I must find the slope between the two points.

Yes, but what is this slope?

\(\displaystyle m=\frac{\Delta y}{\Delta x}=\frac{y_2-y_1}{x_2-x_1}=?\)

 

[mathdad]

Yes, but what is this slope?

\(\displaystyle m=\frac{\Delta y}{\Delta x}=\frac{y_2-y_1}{x_2-x_1}=?\)

m = (sqrt{x} - 1)/(x - 1)

Do you mean to let x = 1?

If so, m = (sqrt{1} - 1)/(1 - 1)

m = 0/0 = 0

 

[MarkFL]

m = (sqrt{x} - 1)/(x - 1)

Yes, we have:

\(\displaystyle m=\frac{\sqrt{x}-1}{x-1}\)

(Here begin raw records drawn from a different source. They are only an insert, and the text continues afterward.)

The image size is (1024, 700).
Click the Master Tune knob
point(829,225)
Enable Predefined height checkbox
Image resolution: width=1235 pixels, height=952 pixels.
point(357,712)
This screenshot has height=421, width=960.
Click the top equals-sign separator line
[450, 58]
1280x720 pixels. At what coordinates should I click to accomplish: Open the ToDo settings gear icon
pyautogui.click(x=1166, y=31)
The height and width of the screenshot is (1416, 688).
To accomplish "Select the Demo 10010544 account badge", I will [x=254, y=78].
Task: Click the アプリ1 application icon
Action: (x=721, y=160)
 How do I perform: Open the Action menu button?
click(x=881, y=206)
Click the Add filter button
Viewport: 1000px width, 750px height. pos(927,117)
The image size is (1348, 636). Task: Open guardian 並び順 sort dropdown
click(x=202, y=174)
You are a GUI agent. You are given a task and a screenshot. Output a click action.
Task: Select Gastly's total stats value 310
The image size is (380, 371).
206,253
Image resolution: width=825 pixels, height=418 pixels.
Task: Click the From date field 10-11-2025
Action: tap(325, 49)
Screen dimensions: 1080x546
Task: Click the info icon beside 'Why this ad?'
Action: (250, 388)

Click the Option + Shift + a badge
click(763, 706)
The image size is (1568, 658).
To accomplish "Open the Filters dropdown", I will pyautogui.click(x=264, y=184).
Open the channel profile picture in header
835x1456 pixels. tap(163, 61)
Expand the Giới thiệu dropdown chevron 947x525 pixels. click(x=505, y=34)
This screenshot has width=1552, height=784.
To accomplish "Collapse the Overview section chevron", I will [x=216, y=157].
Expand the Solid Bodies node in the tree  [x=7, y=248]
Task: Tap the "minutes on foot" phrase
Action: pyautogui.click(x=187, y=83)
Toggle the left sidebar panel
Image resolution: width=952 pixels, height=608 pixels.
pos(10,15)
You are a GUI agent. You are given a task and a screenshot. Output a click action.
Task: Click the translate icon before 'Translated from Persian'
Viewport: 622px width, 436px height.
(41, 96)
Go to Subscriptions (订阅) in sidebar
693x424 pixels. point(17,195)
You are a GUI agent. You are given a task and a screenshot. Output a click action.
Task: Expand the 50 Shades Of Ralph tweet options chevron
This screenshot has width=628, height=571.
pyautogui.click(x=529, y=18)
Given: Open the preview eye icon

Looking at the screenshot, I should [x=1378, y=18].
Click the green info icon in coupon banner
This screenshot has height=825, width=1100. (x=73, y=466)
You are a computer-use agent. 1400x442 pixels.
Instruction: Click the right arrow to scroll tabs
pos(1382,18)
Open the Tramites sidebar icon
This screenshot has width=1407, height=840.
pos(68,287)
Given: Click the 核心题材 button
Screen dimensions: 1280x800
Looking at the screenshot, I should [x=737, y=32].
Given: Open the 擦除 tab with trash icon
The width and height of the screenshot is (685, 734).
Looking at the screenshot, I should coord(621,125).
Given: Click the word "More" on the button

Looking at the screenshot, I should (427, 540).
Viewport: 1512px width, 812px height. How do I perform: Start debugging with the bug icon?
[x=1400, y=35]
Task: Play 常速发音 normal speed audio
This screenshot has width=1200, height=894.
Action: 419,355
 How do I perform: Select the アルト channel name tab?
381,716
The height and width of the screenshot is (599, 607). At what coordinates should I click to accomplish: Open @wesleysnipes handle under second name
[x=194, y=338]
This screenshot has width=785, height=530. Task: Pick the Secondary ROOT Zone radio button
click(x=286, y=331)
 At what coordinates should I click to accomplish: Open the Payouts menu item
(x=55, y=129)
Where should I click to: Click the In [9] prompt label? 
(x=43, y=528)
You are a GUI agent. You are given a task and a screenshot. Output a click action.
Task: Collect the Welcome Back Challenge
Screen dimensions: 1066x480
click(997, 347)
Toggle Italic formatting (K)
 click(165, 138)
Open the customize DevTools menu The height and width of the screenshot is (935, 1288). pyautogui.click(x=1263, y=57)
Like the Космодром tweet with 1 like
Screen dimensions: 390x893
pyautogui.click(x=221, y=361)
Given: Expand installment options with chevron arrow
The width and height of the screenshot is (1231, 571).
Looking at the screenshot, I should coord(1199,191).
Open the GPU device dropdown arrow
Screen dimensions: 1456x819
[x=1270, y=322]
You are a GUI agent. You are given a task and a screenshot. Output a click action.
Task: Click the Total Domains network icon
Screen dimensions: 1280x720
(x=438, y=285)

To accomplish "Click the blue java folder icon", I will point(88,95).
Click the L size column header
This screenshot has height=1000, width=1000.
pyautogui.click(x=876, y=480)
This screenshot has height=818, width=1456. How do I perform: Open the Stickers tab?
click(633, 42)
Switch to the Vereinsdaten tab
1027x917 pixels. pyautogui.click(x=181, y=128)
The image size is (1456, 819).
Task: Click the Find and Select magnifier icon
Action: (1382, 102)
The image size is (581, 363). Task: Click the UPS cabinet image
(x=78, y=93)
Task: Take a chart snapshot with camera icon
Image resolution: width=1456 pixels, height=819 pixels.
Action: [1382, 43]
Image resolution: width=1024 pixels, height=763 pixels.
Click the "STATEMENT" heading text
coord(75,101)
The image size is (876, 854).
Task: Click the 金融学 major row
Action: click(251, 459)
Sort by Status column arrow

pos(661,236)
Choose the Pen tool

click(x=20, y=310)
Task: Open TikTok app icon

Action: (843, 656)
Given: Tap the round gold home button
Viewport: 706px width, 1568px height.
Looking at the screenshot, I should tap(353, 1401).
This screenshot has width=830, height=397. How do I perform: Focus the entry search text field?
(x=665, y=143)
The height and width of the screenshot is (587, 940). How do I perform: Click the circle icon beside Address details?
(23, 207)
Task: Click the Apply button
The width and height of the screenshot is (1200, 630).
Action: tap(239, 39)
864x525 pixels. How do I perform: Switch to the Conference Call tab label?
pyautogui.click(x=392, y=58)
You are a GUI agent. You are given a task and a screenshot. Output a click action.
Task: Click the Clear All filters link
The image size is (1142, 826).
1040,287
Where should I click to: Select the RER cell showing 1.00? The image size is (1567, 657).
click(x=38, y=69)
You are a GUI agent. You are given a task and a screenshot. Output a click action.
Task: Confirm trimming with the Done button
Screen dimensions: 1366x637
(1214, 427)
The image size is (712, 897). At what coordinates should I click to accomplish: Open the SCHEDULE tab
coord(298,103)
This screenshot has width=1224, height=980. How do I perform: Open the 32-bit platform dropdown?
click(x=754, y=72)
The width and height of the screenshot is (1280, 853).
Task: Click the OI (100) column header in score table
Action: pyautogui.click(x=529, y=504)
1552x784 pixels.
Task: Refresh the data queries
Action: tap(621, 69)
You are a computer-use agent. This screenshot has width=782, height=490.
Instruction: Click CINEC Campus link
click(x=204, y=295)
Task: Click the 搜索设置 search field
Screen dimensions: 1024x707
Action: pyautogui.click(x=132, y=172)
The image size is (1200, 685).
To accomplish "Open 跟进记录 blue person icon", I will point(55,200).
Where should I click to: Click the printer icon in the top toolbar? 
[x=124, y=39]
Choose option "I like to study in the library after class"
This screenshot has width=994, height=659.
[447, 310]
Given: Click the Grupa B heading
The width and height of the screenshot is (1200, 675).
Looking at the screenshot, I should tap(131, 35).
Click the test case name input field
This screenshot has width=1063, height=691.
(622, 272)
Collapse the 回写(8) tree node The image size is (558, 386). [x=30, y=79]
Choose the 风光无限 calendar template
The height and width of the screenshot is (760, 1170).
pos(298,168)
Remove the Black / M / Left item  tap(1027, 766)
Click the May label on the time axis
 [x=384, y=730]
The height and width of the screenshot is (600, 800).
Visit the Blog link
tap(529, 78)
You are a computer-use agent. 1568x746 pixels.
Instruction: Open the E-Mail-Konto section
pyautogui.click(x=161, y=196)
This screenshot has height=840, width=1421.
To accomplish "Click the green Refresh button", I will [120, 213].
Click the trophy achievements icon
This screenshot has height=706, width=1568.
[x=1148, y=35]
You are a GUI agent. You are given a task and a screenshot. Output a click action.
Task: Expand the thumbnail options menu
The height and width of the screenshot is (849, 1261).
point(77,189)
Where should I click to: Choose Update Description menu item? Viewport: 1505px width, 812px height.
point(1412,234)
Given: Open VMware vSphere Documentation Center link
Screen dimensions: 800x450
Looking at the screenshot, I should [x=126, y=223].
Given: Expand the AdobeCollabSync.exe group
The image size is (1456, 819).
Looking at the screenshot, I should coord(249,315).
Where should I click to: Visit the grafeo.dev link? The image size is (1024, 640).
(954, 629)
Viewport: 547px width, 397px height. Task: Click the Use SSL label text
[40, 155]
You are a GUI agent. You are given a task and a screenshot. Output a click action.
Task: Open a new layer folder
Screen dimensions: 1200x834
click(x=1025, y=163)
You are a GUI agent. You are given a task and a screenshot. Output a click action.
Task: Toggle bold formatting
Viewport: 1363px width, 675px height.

Can you simplify this by writing the denominator as the different of squares and dividing out any common factors?

Do you mean to let x = 1?

If so, m = (sqrt{1} - 1)/(1 - 1)

m = 0/0 = 0

No, we don't want to let $x=1$...otherwise we don't have two distinct points. You would need to use a limit in that case, and you would be computing the instantaneous slope, i.e., the derivative which is a concept from differential calculus. :)

 

[mathdad]

Yes, we have:

\(\displaystyle m=\frac{\sqrt{x}-1}{x-1}\)

Can you simplify this by writing the denominator as the different of squares and dividing out any common factors?
No, we don't want to let $x=1$...otherwise we don't have two distinct points. You would need to use a limit in that case, and you would be computing the instantaneous slope, i.e., the derivative which is a concept from differential calculus. :)

Ok. What is the slope?

 

[MarkFL]

Ok. What is the slope?

You want to first simplify the slope:

\(\displaystyle m=\frac{\sqrt{x}-1}{x-1}=\frac{\sqrt{x}-1}{\left(\sqrt{x}+1\right)\left(\sqrt{x}-1\right)}=\frac{1}{\sqrt{x}+1}\)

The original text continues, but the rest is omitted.